**Records to process:**

━━━━━━━━━━━━━━━━━━━━━━━━━━━━━━

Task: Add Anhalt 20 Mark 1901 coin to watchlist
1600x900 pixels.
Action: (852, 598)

━━━━━━━━━━━━━━━━━━━━━━━━━━━━━━

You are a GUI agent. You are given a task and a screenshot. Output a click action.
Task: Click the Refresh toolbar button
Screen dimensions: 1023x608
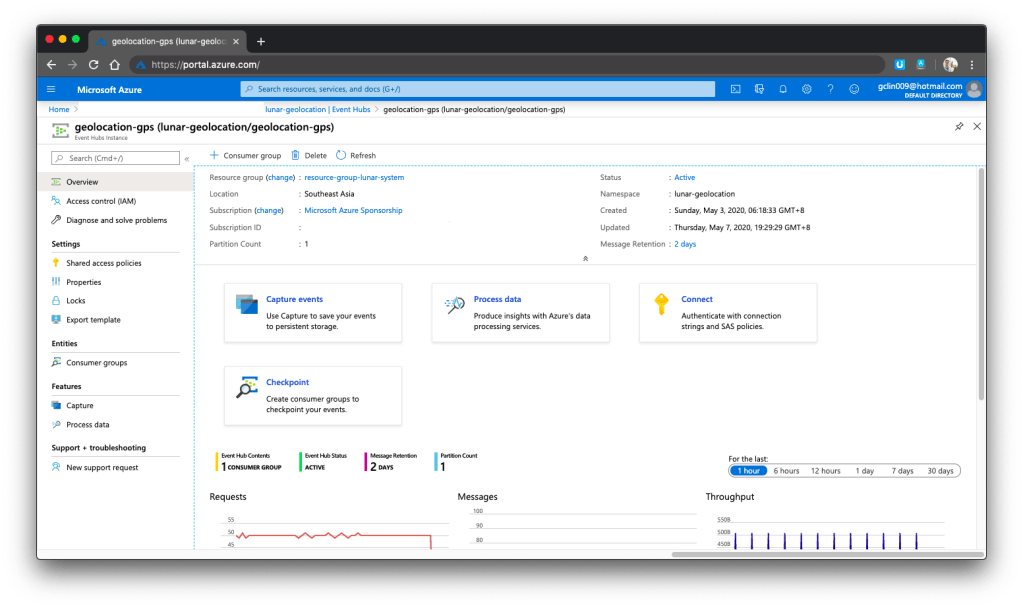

━━━━━━━━━━━━━━━━━━━━━━━━━━━━━━

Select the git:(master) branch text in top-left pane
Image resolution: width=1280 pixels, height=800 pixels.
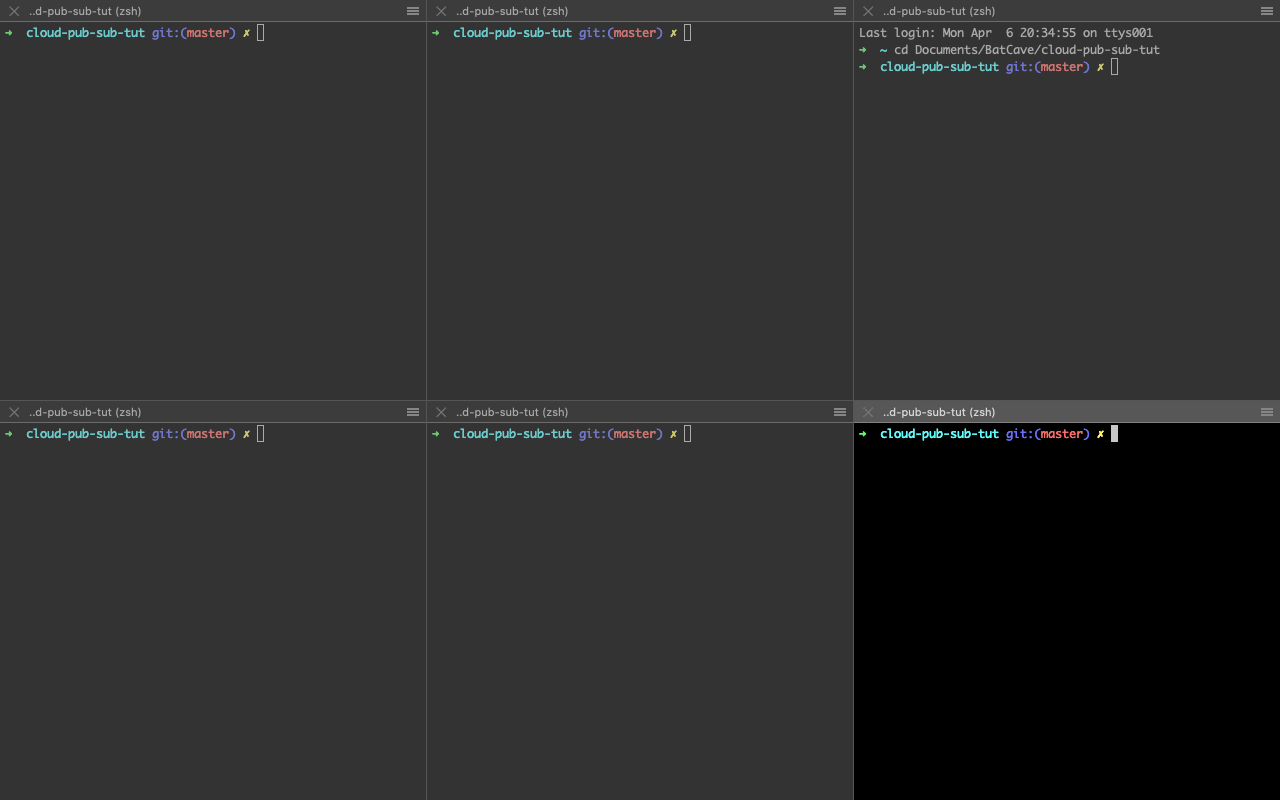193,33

━━━━━━━━━━━━━━━━━━━━━━━━━━━━━━

Copy out the data word for word, from the line containing "Task: Add Anhalt" through the line containing "Action: (852, 598)", including both of those lines.

Task: Add Anhalt 20 Mark 1901 coin to watchlist
1600x900 pixels.
Action: (852, 598)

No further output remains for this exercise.